● Given passage

Tuesday, April 29, 2008

Not

Today I did not run

Today I did not keep my promise not to cry about one thing or another.

Today I did not stop myself from feeling inferior.

Today I did not allow myself to give in.

Today I did not miss the people who hurt me.

my awesome b.i.l. and photographs

I'm madly in love with my b.i.l. Bobby right now.

Last night I walked into my room and there was a new printer AND a tiny printer that I can plug my memory card from my camera into. Talk about heaven...

So I experimented a little and printed off some of my fav cali pictures and (of course) some Maggie pictures. I am really so pumped.

A guy I work with has been after me to sell some of my photography for a long time and today when I showed him the pictures he just looked at me and goes, "I still don't understand why you're not trying to sell this stuff."

I guess it's just the fear that I'm mediocre. I mean, I obviously love my photography, it makes me feel good about the things in my life, makes me feel like I'm doing something. I don't want to be mediocre. I think that has always been one of my biggest fears...

I suppose the only way I'll ever figure it out is if I actually try...

Monday, April 28, 2008

run run runnn

I ran today.
And nearly had heart failure.

● Exercise data
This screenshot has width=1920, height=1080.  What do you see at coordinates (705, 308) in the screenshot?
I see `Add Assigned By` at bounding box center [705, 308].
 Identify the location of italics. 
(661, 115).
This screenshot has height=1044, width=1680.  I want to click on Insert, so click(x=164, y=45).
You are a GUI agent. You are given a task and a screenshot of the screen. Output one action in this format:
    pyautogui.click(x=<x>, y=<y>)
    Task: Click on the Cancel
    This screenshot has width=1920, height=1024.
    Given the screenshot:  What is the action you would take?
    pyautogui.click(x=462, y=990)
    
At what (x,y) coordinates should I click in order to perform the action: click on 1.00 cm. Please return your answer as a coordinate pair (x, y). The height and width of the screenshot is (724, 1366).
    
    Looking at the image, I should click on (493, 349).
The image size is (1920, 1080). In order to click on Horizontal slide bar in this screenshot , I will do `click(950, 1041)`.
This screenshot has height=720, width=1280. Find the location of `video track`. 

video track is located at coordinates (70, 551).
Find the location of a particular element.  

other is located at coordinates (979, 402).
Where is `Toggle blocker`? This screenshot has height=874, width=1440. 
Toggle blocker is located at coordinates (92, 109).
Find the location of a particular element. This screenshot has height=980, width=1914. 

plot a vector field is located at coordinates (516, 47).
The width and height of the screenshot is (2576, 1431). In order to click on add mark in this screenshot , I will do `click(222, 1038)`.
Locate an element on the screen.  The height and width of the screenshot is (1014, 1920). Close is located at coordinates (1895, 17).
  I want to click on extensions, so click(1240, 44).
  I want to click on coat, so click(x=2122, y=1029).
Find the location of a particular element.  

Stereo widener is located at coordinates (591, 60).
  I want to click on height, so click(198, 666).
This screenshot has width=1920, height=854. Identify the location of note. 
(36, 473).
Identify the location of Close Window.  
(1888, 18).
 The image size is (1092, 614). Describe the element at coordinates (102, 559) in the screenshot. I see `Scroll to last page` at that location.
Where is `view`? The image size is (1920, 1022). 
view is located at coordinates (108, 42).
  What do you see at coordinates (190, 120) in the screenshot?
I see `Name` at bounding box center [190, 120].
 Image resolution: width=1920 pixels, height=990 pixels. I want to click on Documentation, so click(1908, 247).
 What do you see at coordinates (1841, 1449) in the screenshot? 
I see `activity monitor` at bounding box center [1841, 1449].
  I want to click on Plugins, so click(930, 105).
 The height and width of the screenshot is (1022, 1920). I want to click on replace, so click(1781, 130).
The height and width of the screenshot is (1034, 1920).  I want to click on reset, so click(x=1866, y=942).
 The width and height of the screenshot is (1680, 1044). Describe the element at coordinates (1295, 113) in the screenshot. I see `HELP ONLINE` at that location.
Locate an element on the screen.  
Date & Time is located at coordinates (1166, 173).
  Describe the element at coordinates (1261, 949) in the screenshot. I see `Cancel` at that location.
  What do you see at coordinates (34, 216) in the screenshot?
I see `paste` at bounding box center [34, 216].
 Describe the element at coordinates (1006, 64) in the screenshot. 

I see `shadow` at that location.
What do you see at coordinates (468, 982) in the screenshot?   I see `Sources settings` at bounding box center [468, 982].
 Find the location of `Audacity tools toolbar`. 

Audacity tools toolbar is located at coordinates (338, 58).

● Check your understanding
1 – List every sentence in the blog post that begins with "Today I did not."
2 – Take the part of the blog post starting with "Today I did not keep" and going on through "Talk about heaven...". Write it out with "printer" replaced by "scanner".
The items that come after the blog post are separate material.

● Answers to the tasks
1 –
Today I did not run
Today I did not keep my promise not to cry about one thing or another.
Today I did not stop myself from feeling inferior.
Today I did not allow myself to give in.
Today I did not miss the people who hurt me.

2 –
Today I did not keep my promise not to cry about one thing or another.

Today I did not stop myself from feeling inferior.

Today I did not allow myself to give in.

Today I did not miss the people who hurt me.

my awesome b.i.l. and photographs

I'm madly in love with my b.i.l. Bobby right now.

Last night I walked into my room and there was a new scanner AND a tiny scanner that I can plug my memory card from my camera into. Talk about heaven...